▶ _Work instructions_:
1. Retype the part of the article on Palo Alto's fiber network starting at "Numerous commissioners also" and ending at "companies already operate.".
2. Answer these questions from the article on Palo Alto's fiber network:
(a) How much did each of the roughly 740 contributors give?
(b) According to the Magellan analysis, what share of customers would need to subscribe for Palo Alto Fiber to become financially sustainable?
(c) What is the estimated cost of building the "fiber backbone"?
3. Continue the article on Palo Alto's fiber network from its final sentence.

▶ _Given text_:
_ _ _ _ _

The conservative approach will likely rankle longtime proponents of the fiber expansion. In September, when the council last discussed the project, numerous council members talked about the value that a municipal fiber network would bring. Council member Greer Stone noted that a citywide system would “open up a lot of interesting opportunities for the city” and allow the city to “deliver the quality of services that residents have really come to expect from the city of Palo Alto.” Council member Tom DuBois, a longtime proponent of expanding fiber, pointed to the roughly 740 people who contributed $50 each for a system that doesn’t even exist — contributions that he called a very strong statement of interest.

“There are very few things that we do that provide these kinds of benefits to our residents and also generate this much revenue,” DuBois said of a potential fiber system.

Jeff Hoel, who has been advocating for Fiber to the Premises for well over a decade, lobbied the utilities commission to move ahead with an option that expands the network throughout the city, not just to the select areas identified in the Magellan study. He pointed to promising examples elsewhere in the country, including in the city of Chattanooga, Tennessee, which implemented a citywide fiber system that made the city enough money to pay for itself.

“That’s an inspiration that we in Palo Alto could take advantage of, if we thought about it hard enough,” Hoel told the Utilities Advisory Commission at the Nov. 2 meeting.

Others, however, urged a more cautious approach. An analysis by Magellan suggested that the city would need about 25% of the customers to subscribe to Palo Alto Fiber for the service to become financially sustainable. Hamilton Hitchings, a municipal fiber skeptic, suggested that the city would unlikely get there. The city, he said, would have a hard time competing with the likes of AT&T, which had a head start on municipal fiber.

Residents in some parts of the city also have the option on signing up for Sonic, an internet service provider that uses AT&T infrastructure, he said.

“Thus, we should assume Palo Alto Fiber will get almost no market share in neighborhoods where AT&T is first to the market,” Hitchings told the commission last month.

Numerous commissioners also indicated that they have no interest in building fiber in areas where AT&T already exists. Commissioner Lisa Forsell said she would not want to see the city compete with a private company that is already providing a very similar service. Rather, the goal should be to focus on underserved areas and to make sure everyone has access to fast and reliable internet.

“I’m not convinced that the goal is to duke it out with other providers,” Forssell said at the Nov. 2 meeting. “My goal is that everybody in Palo Alto has access to good quality broadband.”

Commission Chair Lauren Segal also indicated that she would not support building municipal fiber in areas where private companies already operate.

“It’s clear to me that residents want good internet access,” Segal said. “It’s very unclear to me that they want Palo Alto fiber.”

In recommending the more conservative approach, commissioners cited the high financial risk that a broader expansion would entail. According to staff analysis, it would cost about $25.6 million to construct a “fiber backbone” that would support city services and enable a future expansion to neighborhoods. Because the city’s fiber fund currently contains about $34 million, everyone agrees that the fiber backbone should be a priority for whatever option should be chosen.

_ _ _ _ _

▶ _Recorded data_:
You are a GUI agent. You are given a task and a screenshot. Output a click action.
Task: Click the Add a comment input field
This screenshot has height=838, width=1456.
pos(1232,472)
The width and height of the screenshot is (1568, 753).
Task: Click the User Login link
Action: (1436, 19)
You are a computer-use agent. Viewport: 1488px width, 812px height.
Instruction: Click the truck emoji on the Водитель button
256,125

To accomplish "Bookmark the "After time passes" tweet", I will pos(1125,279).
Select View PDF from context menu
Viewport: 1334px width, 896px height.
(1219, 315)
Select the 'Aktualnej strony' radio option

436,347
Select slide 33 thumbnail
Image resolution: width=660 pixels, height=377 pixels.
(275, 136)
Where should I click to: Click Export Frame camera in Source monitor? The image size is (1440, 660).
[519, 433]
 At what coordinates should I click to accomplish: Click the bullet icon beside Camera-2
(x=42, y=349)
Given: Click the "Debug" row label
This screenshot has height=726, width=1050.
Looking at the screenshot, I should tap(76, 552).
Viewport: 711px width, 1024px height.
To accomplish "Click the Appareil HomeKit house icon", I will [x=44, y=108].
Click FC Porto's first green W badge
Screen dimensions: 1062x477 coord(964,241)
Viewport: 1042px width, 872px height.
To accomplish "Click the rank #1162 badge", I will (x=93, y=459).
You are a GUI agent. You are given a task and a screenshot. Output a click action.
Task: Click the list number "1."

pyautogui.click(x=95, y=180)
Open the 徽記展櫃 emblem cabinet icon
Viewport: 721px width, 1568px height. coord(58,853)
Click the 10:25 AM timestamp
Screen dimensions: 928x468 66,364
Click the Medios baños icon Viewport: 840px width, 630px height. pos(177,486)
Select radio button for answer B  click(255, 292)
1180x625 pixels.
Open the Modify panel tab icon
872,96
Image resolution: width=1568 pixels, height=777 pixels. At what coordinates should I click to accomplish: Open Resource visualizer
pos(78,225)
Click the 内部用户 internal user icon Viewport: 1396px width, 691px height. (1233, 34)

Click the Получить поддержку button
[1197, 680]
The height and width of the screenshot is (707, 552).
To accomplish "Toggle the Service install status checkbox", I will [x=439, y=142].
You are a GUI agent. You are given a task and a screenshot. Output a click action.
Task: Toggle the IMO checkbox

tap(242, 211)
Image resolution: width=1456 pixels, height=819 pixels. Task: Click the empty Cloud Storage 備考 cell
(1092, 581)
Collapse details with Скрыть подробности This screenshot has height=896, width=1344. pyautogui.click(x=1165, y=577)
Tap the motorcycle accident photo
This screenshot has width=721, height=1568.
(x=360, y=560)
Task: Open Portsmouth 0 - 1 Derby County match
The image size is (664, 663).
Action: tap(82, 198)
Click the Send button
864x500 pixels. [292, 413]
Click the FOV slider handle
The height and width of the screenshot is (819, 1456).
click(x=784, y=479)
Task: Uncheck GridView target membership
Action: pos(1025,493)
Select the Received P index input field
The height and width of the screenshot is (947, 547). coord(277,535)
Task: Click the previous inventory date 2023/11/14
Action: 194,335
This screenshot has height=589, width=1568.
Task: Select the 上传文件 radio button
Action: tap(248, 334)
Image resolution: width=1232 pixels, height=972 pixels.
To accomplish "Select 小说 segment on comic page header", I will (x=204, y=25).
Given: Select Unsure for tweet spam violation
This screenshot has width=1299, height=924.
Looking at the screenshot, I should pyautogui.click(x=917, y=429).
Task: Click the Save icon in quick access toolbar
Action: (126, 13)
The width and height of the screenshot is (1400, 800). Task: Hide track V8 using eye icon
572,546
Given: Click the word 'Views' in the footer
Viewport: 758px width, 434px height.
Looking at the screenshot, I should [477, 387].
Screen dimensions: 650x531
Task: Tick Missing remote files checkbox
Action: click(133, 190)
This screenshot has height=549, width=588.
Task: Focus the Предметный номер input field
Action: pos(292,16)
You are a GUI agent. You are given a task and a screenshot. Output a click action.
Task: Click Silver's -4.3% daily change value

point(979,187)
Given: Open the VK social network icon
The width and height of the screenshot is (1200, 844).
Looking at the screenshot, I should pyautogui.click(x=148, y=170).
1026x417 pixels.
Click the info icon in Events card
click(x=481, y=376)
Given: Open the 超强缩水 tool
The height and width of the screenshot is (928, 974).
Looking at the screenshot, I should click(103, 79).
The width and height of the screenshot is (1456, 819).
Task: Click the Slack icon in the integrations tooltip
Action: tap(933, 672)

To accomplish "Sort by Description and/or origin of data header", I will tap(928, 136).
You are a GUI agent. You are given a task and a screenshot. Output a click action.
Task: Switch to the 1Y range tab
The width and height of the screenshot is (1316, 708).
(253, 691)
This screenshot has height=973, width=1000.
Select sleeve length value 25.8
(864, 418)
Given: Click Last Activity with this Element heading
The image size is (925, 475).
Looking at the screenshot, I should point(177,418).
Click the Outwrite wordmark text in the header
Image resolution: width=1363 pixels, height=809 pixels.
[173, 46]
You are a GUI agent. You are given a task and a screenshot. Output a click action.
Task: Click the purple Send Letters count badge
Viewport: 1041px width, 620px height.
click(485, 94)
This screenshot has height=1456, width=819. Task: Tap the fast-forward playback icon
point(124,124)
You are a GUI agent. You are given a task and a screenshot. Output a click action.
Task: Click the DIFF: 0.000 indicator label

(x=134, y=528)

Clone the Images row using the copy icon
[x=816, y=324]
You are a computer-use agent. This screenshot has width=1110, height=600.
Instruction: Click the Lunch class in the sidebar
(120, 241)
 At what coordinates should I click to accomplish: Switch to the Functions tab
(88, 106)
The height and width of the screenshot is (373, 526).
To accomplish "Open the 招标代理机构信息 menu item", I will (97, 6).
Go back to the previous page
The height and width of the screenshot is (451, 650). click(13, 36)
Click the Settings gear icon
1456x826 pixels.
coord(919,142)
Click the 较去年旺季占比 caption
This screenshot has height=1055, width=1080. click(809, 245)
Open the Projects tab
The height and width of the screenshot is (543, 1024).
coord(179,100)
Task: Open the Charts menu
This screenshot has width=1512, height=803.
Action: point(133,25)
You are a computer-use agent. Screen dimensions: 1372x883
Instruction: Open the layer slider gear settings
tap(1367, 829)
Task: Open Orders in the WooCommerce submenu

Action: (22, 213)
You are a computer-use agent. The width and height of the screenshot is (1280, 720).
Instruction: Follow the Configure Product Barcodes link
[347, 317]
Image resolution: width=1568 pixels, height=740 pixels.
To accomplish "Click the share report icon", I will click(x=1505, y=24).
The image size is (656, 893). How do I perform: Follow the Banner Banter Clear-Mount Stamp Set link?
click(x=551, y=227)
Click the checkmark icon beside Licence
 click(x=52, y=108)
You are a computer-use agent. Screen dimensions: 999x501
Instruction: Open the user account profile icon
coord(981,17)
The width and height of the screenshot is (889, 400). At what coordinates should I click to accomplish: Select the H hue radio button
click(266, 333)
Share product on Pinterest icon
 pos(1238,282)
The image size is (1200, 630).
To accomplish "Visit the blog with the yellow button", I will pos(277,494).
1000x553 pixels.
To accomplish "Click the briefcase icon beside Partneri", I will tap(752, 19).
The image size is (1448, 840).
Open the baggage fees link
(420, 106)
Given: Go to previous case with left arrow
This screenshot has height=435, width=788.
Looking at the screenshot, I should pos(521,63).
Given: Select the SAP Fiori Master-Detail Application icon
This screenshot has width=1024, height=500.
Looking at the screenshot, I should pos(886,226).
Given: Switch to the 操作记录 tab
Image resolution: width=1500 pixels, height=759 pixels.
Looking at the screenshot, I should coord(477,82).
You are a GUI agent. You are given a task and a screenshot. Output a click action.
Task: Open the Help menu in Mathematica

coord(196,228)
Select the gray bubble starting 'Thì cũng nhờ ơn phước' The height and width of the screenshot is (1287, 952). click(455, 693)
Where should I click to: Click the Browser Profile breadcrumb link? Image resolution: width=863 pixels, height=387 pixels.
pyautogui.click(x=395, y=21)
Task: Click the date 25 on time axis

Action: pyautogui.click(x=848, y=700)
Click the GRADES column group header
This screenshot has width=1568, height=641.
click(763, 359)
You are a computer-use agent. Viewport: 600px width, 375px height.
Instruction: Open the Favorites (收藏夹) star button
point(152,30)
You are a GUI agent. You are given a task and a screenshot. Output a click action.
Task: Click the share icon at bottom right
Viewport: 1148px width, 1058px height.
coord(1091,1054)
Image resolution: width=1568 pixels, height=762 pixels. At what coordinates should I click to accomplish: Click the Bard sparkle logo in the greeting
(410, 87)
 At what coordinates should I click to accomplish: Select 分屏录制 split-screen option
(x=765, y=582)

_ _ _ _ _

▶ _Answers for the tasks_:
1.
Numerous commissioners also indicated that they have no interest in building fiber in areas where AT&T already exists. Commissioner Lisa Forsell said she would not want to see the city compete with a private company that is already providing a very similar service. Rather, the goal should be to focus on underserved areas and to make sure everyone has access to fast and reliable internet.

“I’m not convinced that the goal is to duke it out with other providers,” Forssell said at the Nov. 2 meeting. “My goal is that everybody in Palo Alto has access to good quality broadband.”

Commission Chair Lauren Segal also indicated that she would not support building municipal fiber in areas where private companies already operate.

2.
(a) $50 each.
(b) About 25%.
(c) About $25.6 million.

3.
Going beyond the fiber backbone and actually implementing Fiber to the Premises would cost considerably more and, in the more ambitious scenario, would likely involve the issuance of a revenue bond. The more conservative option would involve spending about $20 million on the “last mile” connections to the neighborhoods identified by the city, funding that could come from the city’s fiber and electric funds. The more expansive option, which would bring fiber to every part of the city, would involve spending $142.9 million and require the city to borrow money.

‘It’s clear to me that residents want good internet access. It’s very unclear to me that they want Palo Alto fiber.’

Lauren Segal, chair, Utilities Advisory Commission

At a time when the Federal Reserve keeps increasing interest rates, which makes borrowing more expensive, not everyone is thrilled about moving ahead with a bond. Commissioner Greg Scharff, a former mayor who in the past had advocated for Fiber to the Premises, urged his colleagues and city staff not to underplay the risk of rising interest rates.

Scharff’s motion to support the more conservative “phased” approach that does not rely on bond funding won unanimous support from his colleagues.

“This made a lot more sense when interest rates were cheap,” Scharff said.

Utilities Director Dean Batchelor made the case for moving ahead with the more limited expansion by citing another massive project that the Utilities Department is now undertaking: the modernization of the city’s electric grid so that it can handle increased loads and support the city’s “electrification” initiatives, which are key to meeting the council’s goal of achieving carbon neutrality by 2045.

Batchelor suggested at the meeting that it would be easier and cheaper to expand the fiber network if the new lines are installed at the same time as the city is replacing its transformers and installing new poles.

“There are going to be some synergies, and I strongly believe that we’ll be able to save some dollars going forward,” Batchelor said.

Gennady Sheyner covers local and regional politics, housing, transportation and other topics for the Palo Alto Weekly, Palo Alto Online and their sister publications. He has won awards for his coverage...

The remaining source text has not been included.